* **Brano**
○ ○ ○ ○ ○ ○ ○
Pensieri piccoli pensati per riflettere sull’olio delle olive.
Conoscere e Riconoscere
Le cose del nostro vivere quotidiano lo richiedono.
Il bisogno che ci abita ci spinge verso il sapere, perché solo attraverso una buona conoscenza si può tentare il riconoscere.
Quanti errori si compiono supponendoci maestri?
A ben vedere di che cosa non si sa. Sarebbero sufficienti alcune semplici domande:
“ ma conosco ciò di cui mi vanto?” e “ fino a che punto posso sostenere il mio sapere?”
Su una cosa pare possibile una discreta certezza: il processo evolutivo è lento e lo si può tentare di calcolare soltanto in migliaia d’anni.
Questo fatto ci indigna non poco, tanto è grande la nostra autostima.
Primitivi siamo, direbbero nell’isola dei sapori!
Quello che accade per lo più, o viene fatto accadere, è sinistramente simile a quanto abbiamo letto sui libri di scuola circa la vita dei cavernicoli.
Cresce così la tristezza e l’impotenza della nostra supposta conoscenza.
Ammirati dagli splendidi esempi delle gesta dei nostri predecessori, non si riesce ad evitare non una, come quella attribuita all’asino, ma cento volte le orribili manifestazioni della nostra non evoluzione.
○ ○ ○ ○ ○ ○ ○
* **Da fare**
Restituisci per favore l'intero brano sull'olio delle olive, parola per parola e senza alcuna modifica.

* **Materiale mostrato**
○ ○ ○ ○ ○ ○ ○
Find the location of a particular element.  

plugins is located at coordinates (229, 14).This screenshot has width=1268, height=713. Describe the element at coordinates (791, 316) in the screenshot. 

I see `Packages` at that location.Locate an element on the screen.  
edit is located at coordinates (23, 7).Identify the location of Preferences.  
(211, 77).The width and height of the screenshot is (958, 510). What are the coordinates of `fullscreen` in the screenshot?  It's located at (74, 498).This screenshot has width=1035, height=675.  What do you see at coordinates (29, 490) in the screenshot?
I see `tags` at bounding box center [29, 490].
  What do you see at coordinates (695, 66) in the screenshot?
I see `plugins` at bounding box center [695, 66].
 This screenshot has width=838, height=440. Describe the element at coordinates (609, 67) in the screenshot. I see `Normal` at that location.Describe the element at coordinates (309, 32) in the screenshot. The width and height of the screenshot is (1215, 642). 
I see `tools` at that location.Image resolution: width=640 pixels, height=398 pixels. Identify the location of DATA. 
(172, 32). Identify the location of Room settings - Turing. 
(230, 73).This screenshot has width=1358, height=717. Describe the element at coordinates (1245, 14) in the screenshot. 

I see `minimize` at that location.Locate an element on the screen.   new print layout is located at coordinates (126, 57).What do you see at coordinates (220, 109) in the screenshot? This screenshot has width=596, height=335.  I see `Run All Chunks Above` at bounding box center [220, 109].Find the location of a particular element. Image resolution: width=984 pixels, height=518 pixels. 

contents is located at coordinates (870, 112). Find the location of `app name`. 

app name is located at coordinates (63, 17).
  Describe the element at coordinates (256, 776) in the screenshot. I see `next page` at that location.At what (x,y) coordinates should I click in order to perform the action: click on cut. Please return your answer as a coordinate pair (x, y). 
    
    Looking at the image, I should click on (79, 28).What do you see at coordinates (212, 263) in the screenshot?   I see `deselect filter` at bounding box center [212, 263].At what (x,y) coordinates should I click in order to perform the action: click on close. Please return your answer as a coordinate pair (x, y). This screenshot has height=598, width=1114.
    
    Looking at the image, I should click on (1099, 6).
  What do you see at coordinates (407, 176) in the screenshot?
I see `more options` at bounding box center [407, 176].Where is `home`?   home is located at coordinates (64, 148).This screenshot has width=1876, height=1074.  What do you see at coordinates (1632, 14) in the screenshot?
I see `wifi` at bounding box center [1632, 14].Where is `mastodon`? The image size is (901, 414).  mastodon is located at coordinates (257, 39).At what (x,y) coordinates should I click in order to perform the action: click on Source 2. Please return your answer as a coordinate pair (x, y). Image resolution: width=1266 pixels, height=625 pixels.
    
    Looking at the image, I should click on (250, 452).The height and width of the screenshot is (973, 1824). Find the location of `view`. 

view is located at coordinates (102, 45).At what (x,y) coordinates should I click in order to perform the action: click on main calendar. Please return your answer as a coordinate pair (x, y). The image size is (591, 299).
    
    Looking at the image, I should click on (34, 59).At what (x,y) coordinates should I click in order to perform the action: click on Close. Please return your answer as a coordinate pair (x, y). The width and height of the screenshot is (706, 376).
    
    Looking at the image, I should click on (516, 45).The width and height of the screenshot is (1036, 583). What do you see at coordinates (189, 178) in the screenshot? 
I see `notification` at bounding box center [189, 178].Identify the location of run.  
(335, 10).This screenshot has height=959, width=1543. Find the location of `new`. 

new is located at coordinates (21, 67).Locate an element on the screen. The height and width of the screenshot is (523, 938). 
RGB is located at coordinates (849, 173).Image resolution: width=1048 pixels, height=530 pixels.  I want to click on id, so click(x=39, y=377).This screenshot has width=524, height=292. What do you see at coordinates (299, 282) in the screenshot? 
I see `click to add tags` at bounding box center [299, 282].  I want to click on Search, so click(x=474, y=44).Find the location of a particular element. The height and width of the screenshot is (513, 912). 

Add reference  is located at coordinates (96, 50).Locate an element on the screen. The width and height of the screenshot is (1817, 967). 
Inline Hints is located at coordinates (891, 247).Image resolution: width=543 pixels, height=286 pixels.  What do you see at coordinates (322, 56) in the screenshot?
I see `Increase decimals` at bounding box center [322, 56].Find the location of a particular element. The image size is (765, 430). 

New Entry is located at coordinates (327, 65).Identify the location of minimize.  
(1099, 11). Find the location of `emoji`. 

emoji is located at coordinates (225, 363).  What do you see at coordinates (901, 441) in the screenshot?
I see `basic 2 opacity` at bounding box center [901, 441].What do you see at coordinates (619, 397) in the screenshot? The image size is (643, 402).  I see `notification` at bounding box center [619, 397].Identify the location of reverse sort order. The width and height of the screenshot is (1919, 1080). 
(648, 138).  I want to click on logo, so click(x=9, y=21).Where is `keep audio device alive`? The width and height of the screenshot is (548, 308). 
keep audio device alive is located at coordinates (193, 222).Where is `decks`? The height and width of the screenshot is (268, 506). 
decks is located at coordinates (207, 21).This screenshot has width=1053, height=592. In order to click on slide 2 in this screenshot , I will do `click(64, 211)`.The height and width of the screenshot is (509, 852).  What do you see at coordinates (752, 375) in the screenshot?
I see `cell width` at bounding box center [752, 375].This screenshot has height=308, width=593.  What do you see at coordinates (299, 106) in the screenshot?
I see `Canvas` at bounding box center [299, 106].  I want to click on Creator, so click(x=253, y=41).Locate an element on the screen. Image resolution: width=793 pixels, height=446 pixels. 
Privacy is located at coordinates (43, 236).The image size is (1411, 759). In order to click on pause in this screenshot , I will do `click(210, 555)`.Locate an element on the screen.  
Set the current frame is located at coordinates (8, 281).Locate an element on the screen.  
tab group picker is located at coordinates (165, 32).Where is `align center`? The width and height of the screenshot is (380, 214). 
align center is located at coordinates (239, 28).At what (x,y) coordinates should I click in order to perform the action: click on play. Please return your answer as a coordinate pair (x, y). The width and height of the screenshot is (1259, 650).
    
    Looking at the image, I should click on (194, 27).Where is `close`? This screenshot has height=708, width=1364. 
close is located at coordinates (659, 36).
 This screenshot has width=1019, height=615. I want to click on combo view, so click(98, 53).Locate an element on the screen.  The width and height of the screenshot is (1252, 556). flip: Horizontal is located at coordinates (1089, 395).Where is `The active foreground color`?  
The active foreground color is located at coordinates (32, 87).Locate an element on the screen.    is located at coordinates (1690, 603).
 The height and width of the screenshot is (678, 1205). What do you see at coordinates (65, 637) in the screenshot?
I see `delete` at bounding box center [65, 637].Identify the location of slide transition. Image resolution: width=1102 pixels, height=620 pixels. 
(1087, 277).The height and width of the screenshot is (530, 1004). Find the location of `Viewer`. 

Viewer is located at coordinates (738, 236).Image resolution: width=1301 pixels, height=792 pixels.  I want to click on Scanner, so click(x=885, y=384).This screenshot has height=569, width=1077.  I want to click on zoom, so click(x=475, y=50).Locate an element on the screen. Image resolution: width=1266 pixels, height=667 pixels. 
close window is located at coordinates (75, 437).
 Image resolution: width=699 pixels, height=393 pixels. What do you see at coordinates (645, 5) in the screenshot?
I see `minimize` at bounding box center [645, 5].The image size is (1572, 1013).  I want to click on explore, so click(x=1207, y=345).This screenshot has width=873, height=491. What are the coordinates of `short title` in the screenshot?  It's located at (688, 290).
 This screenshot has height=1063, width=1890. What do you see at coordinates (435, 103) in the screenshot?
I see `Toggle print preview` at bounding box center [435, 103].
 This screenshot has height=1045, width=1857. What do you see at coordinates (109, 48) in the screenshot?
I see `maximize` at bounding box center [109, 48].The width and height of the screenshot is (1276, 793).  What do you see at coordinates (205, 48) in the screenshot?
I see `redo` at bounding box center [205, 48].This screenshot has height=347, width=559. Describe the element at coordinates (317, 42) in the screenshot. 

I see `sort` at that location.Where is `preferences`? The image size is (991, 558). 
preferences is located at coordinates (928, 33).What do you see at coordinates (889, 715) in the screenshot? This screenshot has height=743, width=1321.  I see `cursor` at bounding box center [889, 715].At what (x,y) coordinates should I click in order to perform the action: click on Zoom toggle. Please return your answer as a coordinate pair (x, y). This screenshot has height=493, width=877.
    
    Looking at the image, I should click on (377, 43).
○ ○ ○ ○ ○ ○ ○
* **Risultato finale**
Pensieri piccoli pensati per riflettere sull’olio delle olive.
Conoscere e Riconoscere
Le cose del nostro vivere quotidiano lo richiedono.
Il bisogno che ci abita ci spinge verso il sapere, perché solo attraverso una buona conoscenza si può tentare il riconoscere.
Quanti errori si compiono supponendoci maestri?
A ben vedere di che cosa non si sa. Sarebbero sufficienti alcune semplici domande:
“ ma conosco ciò di cui mi vanto?” e “ fino a che punto posso sostenere il mio sapere?”
Su una cosa pare possibile una discreta certezza: il processo evolutivo è lento e lo si può tentare di calcolare soltanto in migliaia d’anni.
Questo fatto ci indigna non poco, tanto è grande la nostra autostima.
Primitivi siamo, direbbero nell’isola dei sapori!
Quello che accade per lo più, o viene fatto accadere, è sinistramente simile a quanto abbiamo letto sui libri di scuola circa la vita dei cavernicoli.
Cresce così la tristezza e l’impotenza della nostra supposta conoscenza.
Ammirati dagli splendidi esempi delle gesta dei nostri predecessori, non si riesce ad evitare non una, come quella attribuita all’asino, ma cento volte le orribili manifestazioni della nostra non evoluzione.